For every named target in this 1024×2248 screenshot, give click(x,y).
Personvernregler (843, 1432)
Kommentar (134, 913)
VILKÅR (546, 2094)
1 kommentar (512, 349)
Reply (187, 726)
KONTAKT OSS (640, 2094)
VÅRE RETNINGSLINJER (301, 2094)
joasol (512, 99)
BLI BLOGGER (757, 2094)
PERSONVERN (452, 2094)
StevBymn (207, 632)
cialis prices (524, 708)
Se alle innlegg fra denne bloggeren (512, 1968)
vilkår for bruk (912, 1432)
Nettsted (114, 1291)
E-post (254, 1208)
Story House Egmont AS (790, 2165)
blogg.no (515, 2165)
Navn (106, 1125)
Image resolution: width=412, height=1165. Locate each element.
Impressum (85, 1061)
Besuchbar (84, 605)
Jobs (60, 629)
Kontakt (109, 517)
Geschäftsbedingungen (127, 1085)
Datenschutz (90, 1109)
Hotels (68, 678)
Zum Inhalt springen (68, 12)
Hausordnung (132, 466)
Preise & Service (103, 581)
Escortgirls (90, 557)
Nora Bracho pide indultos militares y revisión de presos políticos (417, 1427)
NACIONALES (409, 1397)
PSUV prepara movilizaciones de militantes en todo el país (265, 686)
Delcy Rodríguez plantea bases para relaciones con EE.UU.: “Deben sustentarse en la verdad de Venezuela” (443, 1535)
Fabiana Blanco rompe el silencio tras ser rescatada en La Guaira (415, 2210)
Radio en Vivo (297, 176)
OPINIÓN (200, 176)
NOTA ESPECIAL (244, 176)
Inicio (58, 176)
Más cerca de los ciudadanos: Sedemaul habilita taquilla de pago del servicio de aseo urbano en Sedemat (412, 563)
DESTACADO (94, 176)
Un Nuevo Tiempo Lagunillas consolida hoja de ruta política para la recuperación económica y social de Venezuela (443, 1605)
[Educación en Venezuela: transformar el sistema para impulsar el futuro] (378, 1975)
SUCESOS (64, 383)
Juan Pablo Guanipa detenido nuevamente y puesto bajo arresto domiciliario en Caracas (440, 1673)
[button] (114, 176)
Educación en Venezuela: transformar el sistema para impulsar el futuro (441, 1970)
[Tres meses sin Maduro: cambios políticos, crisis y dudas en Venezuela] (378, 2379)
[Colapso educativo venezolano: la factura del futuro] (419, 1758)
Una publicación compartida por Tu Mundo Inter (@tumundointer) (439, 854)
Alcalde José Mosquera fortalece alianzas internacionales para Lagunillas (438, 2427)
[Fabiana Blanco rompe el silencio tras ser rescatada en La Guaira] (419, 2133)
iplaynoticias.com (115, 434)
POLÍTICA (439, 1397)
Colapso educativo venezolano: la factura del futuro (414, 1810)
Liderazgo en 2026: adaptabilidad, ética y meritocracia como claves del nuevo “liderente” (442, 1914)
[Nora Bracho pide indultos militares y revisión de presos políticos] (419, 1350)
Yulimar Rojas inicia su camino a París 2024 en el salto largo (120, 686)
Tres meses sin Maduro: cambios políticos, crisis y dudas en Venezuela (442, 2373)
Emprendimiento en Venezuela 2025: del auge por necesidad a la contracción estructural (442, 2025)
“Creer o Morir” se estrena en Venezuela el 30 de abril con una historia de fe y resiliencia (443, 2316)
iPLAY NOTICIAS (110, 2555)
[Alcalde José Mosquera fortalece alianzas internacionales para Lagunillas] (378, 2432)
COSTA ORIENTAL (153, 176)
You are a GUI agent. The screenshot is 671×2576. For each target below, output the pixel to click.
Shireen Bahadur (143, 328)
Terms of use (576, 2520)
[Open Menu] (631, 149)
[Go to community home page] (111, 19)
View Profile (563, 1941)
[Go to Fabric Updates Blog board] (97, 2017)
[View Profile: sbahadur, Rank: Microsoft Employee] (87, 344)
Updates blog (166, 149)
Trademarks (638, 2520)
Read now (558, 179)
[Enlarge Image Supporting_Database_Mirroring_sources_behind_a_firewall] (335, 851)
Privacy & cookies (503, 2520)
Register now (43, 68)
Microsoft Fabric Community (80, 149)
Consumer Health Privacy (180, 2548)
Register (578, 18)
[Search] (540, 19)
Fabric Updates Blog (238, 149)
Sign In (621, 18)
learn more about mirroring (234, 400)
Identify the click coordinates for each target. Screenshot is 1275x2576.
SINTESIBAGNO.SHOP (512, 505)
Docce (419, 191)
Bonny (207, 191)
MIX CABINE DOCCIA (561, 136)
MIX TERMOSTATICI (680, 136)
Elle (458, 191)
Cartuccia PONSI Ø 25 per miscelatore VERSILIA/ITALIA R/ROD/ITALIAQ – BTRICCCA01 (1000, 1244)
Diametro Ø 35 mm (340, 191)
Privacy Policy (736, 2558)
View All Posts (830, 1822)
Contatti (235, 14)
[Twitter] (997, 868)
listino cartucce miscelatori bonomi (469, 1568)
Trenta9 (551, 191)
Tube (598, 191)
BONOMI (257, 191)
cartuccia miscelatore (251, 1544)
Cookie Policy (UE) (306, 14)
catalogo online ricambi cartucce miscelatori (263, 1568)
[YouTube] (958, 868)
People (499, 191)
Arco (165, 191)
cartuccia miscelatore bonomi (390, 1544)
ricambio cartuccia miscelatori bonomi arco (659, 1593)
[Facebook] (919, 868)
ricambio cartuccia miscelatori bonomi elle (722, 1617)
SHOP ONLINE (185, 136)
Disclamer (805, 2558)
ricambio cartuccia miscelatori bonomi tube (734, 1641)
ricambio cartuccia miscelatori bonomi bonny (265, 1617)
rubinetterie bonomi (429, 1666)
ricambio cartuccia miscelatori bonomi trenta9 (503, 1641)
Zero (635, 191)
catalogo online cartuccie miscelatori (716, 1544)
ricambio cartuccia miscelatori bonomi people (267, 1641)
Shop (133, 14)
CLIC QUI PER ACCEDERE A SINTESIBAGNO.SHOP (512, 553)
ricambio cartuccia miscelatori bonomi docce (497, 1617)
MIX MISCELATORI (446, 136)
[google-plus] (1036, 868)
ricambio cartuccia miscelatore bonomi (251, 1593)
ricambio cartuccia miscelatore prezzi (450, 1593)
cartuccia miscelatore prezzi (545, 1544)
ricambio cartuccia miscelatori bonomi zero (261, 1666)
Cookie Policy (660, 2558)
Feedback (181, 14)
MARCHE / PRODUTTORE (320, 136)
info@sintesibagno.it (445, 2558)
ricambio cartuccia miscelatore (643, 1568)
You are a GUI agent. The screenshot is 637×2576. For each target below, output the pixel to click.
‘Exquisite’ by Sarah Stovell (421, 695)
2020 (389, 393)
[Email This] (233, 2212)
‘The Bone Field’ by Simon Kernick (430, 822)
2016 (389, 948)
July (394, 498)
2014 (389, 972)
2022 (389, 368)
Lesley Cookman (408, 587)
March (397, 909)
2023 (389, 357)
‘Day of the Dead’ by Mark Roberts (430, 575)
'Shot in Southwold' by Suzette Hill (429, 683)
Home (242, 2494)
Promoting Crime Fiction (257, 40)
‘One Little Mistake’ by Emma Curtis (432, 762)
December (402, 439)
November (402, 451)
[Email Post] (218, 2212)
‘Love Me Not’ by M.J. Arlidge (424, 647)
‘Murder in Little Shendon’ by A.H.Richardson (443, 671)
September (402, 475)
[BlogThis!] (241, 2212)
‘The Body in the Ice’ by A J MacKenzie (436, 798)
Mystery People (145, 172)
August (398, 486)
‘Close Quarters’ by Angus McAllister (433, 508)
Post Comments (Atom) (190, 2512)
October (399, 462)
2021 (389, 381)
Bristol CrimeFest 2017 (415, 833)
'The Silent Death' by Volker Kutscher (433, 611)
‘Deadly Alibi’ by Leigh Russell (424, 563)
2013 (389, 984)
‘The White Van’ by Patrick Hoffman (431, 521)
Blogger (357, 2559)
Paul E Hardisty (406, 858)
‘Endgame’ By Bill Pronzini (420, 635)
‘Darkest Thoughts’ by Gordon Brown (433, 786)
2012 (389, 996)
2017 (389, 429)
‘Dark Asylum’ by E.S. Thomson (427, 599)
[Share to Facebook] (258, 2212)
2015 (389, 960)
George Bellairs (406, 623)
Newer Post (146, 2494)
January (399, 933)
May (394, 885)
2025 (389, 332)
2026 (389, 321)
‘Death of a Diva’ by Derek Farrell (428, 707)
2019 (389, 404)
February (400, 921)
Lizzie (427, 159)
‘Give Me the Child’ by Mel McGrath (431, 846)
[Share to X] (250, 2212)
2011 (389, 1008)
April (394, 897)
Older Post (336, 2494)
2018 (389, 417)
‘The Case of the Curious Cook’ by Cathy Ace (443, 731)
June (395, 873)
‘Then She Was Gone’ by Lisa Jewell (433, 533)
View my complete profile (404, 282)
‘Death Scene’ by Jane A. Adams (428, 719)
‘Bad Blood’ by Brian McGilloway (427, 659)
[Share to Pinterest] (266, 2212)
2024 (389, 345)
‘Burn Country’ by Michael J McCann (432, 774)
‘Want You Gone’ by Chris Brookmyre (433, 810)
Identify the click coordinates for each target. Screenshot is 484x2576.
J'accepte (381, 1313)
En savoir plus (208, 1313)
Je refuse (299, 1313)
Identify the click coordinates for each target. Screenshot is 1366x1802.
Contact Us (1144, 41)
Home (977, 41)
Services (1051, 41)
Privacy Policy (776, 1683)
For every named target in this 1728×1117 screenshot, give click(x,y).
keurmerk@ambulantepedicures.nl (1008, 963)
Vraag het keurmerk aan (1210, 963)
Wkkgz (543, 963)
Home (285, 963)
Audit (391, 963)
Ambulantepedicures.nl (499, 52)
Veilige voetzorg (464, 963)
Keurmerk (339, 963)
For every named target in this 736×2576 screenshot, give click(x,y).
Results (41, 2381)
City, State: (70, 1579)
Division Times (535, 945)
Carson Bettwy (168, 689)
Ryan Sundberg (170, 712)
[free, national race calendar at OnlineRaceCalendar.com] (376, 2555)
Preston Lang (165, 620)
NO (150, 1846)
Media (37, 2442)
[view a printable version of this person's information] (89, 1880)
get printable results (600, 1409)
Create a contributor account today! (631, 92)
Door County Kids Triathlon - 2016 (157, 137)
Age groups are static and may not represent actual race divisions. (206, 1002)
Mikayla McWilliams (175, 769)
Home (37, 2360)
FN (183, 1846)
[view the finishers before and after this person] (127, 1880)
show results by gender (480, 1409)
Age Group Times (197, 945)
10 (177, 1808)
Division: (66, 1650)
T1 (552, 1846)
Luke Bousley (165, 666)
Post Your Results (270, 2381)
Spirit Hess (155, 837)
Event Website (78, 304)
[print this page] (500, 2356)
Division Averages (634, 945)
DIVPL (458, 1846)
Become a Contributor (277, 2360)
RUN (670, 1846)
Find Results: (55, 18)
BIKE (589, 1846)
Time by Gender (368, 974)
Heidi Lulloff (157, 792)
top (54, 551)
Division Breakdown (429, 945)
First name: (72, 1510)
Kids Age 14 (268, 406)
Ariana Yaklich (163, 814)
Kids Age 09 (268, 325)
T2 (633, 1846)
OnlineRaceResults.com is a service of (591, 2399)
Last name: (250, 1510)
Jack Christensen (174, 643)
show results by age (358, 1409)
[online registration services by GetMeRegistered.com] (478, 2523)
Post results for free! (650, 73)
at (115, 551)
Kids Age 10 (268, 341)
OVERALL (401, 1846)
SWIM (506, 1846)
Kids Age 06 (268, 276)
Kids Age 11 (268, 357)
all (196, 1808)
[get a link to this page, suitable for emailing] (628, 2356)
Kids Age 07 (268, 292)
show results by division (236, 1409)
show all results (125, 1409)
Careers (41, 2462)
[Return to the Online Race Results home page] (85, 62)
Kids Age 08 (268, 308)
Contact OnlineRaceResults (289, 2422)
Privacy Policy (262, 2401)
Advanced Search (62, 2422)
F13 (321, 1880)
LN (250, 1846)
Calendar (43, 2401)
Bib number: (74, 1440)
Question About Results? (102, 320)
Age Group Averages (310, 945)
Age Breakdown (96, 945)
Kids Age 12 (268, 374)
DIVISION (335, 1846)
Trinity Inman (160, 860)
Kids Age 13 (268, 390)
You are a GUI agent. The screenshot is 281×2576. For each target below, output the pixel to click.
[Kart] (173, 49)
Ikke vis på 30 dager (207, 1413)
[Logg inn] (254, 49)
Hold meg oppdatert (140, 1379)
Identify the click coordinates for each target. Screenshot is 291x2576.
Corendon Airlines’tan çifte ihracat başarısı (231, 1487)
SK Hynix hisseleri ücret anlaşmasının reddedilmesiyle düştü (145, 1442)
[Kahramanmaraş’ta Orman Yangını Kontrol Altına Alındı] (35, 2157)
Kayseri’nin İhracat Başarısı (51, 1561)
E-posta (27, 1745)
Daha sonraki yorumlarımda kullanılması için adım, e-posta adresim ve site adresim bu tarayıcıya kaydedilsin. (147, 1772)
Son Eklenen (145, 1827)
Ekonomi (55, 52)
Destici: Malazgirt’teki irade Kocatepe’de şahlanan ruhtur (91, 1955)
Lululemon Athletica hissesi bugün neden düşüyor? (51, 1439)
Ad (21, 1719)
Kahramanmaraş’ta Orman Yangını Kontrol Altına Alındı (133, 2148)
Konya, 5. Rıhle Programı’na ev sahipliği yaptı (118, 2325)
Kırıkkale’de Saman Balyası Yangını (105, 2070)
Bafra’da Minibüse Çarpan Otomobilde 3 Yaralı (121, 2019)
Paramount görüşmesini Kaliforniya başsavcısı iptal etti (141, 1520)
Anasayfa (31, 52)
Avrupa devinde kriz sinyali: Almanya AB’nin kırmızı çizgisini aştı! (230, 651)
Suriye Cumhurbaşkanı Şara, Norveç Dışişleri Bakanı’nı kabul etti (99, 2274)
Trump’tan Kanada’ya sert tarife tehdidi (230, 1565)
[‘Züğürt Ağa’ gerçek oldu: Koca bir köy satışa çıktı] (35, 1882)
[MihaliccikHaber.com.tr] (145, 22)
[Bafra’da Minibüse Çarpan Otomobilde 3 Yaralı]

§ WHAT IS BEING ASKED:
Every line above from the line with "ricambio cartuccia miscelatori bonomi zero" to the line with "Arlidge (424, 647)", inclusive, must be returned exactly; no other line belongs in the reply.

§ REPLY TO THE EXERCISE:
ricambio cartuccia miscelatori bonomi zero (261, 1666)
Cookie Policy (660, 2558)
Feedback (181, 14)
MARCHE / PRODUTTORE (320, 136)
info@sintesibagno.it (445, 2558)
ricambio cartuccia miscelatore (643, 1568)
You are a GUI agent. The screenshot is 637×2576. For each target below, output the pixel to click.
‘Exquisite’ by Sarah Stovell (421, 695)
2020 (389, 393)
[Email This] (233, 2212)
‘The Bone Field’ by Simon Kernick (430, 822)
2016 (389, 948)
July (394, 498)
2014 (389, 972)
2022 (389, 368)
Lesley Cookman (408, 587)
March (397, 909)
2023 (389, 357)
‘Day of the Dead’ by Mark Roberts (430, 575)
'Shot in Southwold' by Suzette Hill (429, 683)
Home (242, 2494)
Promoting Crime Fiction (257, 40)
‘One Little Mistake’ by Emma Curtis (432, 762)
December (402, 439)
November (402, 451)
[Email Post] (218, 2212)
‘Love Me Not’ by M.J. Arlidge (424, 647)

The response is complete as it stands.